Is this check already in place in TG? If not, do we need to make a specific ticket?

  What does it mean to be overly composed?  Bunch of criteria?  Term length to start with?  Build into TermGenie or have guidelines
  for TG gatekeepers to use. Perhaps a check/reminder/pop-up/warning for submitter if there is regulation+involved+regulation in the term
  name.
  Need a ticket to define the criteria for complexity.  SPARQL query?  Will attack retrospective stuff too.

Pascale: The automated check, based on term string length (100 characters ?) and other characteristics, would trigger a mandatory comment. In practice we recommend ALL new GO terms should have at least ONE example of a correct annotation (PubMed ID + figure included). That would help understand what the term means, and perhaps help people annotate to an already existing term.

A sub-editor can tag a term as being overly composed will be auto-unfolded and shown in a decomposed fashion in AmiGO If a term is is auto-detected as being overly composed the curator is forced to enter a Noctua model ID before the term is generated

Guidelines: If there is a commonly used name then that is the first choice for a term/class label. The labels of the parental terms may be helpful, but there is no requirement to reiterate the parental labels in the labels of the child classes.

Complicated terms (e.g. positive regulation of X involved in Y during Z) - editors should tell curators to annotate to individual terms and handle it later. Add a new tag called LEGO. Curator should make a LEGO model in Noctua."

  Very important for that information (in Noctua) to be integrated into the rest of the resource, so that data is not lost for a long time.
  Some basic conversion exists but that information is minimal.
  Action item for Noctua call?  How to interconvert Noctua and 'conventional' annotations with minimal loss of information.
  Get Kimberly and Rama on board, LEGO call?

Follow-ups from last week's call

Protege 4 vs 5

  DOS using P5 after reinstalling, using latest snapshot of ELK, bit buggy but seems to be working.
  Heiko - likes search better than the old one, ongoing issue of unsatisfiable classes detected by reasoner creates long lists which takes
  ages to render, blocks Protege, stuck waiting for P to finish rendering. Existing performance issue. P5 is not worse than P4.
  DOS: can get around this by turning off 'show inferences', work around is odd but can be done. P4 is fine.
  DPH: P4 is fine.
  CJM: Likes views in P5.
  Other people try P5.  Need explicit instructions on where to get it and what things to add.

NEXT WEEK: Remaining axioms in CHEBI that overclassify amino acids"

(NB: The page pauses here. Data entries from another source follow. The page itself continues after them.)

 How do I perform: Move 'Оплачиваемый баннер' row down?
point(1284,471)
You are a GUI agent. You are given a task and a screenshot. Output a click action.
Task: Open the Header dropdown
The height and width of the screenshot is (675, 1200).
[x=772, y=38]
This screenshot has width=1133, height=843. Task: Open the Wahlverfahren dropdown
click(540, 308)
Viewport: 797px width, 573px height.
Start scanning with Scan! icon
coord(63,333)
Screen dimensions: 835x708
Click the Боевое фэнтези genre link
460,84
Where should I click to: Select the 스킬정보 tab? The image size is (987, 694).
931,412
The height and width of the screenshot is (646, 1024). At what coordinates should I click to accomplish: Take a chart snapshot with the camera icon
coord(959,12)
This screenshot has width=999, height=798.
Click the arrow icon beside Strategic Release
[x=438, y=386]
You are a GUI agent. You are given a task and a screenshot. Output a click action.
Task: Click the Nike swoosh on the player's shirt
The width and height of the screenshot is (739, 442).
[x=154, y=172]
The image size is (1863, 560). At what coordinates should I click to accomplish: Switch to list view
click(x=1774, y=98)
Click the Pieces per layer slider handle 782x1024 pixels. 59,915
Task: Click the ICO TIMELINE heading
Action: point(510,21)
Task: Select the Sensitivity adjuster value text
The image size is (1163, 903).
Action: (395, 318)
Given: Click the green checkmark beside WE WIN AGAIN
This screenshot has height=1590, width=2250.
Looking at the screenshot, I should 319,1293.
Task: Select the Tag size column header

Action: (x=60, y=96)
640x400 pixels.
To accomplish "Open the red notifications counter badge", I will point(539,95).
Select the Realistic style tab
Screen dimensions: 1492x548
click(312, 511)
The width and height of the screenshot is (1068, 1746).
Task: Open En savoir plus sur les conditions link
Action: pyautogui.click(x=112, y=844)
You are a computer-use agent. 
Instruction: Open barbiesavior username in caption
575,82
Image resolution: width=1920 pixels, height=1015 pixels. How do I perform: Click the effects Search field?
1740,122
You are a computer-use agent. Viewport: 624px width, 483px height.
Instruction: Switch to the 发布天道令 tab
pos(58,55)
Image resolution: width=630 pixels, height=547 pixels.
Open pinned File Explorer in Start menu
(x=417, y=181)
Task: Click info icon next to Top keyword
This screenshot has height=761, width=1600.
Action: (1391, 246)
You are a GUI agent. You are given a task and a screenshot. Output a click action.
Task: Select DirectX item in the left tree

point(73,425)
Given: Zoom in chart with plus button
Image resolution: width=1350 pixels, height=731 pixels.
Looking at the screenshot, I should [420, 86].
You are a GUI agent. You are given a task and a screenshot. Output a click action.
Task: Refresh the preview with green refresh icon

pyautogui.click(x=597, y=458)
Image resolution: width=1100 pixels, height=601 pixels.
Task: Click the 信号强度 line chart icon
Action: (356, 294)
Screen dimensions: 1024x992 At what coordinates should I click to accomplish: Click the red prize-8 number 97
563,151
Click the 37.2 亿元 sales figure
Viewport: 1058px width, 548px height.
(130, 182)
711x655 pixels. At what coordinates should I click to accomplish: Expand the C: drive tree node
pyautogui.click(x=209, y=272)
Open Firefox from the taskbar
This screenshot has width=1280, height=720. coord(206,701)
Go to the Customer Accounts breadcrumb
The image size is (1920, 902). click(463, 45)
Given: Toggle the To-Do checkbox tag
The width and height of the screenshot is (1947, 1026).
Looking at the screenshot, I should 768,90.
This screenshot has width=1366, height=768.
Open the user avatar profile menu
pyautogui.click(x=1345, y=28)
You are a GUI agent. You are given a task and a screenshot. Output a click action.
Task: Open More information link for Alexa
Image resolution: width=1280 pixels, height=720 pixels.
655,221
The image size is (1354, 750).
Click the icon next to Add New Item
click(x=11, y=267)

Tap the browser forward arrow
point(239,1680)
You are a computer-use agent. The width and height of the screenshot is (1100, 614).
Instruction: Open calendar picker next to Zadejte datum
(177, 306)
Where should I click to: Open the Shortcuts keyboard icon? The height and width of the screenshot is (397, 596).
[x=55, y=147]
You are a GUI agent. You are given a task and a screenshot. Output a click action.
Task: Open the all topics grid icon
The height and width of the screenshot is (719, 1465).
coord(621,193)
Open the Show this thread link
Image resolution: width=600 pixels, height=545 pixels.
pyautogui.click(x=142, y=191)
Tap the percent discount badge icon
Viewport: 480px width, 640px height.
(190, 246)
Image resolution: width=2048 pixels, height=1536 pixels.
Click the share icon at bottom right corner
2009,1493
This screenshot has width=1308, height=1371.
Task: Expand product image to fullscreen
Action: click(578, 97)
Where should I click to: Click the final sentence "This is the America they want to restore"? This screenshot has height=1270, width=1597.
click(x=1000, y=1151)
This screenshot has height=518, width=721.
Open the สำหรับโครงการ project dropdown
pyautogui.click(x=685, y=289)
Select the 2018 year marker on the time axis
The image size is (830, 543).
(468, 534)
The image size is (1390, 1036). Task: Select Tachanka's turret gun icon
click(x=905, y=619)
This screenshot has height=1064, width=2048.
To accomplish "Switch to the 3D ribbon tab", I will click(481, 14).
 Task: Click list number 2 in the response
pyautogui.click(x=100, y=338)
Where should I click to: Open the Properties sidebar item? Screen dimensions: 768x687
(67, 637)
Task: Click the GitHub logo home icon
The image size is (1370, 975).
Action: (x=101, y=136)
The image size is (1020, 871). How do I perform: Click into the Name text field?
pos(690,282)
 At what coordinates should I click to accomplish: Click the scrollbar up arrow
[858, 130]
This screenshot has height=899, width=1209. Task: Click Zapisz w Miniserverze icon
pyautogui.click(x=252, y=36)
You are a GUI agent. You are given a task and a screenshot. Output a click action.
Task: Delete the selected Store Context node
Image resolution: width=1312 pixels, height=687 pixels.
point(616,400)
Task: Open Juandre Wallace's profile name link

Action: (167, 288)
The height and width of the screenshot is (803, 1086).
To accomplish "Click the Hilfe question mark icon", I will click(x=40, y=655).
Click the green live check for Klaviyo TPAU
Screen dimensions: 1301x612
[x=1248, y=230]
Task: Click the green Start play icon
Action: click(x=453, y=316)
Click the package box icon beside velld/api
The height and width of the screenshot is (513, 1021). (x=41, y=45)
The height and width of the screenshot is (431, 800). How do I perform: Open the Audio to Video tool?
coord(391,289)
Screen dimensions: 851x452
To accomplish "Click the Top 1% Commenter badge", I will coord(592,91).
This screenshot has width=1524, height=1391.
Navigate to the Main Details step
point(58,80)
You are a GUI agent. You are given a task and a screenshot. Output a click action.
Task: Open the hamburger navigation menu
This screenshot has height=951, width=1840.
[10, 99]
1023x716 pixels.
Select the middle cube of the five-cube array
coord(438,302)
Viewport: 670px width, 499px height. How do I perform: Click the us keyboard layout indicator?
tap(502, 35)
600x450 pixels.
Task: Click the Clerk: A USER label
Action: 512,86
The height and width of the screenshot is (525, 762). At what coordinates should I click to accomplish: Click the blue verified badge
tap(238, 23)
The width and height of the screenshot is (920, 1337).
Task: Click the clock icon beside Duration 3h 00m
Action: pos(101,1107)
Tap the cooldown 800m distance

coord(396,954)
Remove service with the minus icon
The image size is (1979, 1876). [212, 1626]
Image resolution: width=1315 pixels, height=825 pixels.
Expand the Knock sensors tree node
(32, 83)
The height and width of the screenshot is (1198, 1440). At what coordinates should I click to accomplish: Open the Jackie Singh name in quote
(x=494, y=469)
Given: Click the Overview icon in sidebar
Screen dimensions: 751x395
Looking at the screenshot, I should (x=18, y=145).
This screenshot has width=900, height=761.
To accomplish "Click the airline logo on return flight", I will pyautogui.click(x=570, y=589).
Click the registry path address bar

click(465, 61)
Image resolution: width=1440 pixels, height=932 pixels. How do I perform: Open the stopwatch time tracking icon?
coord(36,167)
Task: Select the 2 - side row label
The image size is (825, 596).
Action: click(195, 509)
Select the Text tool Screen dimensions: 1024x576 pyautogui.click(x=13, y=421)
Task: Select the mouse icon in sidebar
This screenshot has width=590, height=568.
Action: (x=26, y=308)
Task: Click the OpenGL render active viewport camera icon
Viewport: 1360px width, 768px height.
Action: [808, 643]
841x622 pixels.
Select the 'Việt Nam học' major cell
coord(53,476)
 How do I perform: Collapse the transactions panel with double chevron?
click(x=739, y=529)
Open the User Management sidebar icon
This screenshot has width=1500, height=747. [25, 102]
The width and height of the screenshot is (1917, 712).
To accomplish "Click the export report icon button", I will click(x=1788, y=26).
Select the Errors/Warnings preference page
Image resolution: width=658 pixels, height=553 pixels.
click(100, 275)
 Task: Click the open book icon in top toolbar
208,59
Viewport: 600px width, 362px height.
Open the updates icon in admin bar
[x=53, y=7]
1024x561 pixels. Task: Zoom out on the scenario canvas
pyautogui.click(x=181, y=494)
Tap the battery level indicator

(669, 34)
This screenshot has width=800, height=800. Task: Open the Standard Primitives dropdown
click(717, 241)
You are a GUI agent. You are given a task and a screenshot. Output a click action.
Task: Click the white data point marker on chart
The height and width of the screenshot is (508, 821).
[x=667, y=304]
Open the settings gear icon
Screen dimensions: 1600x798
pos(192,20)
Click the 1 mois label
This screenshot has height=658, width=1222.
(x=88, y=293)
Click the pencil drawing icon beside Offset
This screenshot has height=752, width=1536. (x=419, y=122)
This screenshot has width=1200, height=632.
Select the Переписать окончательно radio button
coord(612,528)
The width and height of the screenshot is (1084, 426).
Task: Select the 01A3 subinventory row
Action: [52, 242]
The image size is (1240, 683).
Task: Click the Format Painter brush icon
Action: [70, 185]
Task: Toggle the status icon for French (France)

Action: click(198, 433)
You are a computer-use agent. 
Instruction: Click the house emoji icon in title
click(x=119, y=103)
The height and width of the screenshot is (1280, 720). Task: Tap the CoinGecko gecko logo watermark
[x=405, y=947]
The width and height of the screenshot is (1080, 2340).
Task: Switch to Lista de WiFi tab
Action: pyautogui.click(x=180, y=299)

(see http://wiki.geneontology.org/index.php/Ontology_meeting_2015-01-06).

What do do about glyco and lipid modifies AAs -that, chemically, are alpha amino acids.

NEXT WEEK - Membrane Issues

Logical definition issues with partial membranes. Many membranes are classified as 'membrane part', but have no further classification or like 'dendrite membrane' have no indication that they are part of a dendrite.

https://www.ebi.ac.uk/panda/jira/browse/GO-186

NEXT WEEK - Organization branch

We could get a lot more automated classification if we relax genus to something very general - probably 'cellular process'. There doesn't seem to be any over-inference that results - although we may need to stick to a convention of using has_output in the cellular_component biogenesis branch. Should we do this?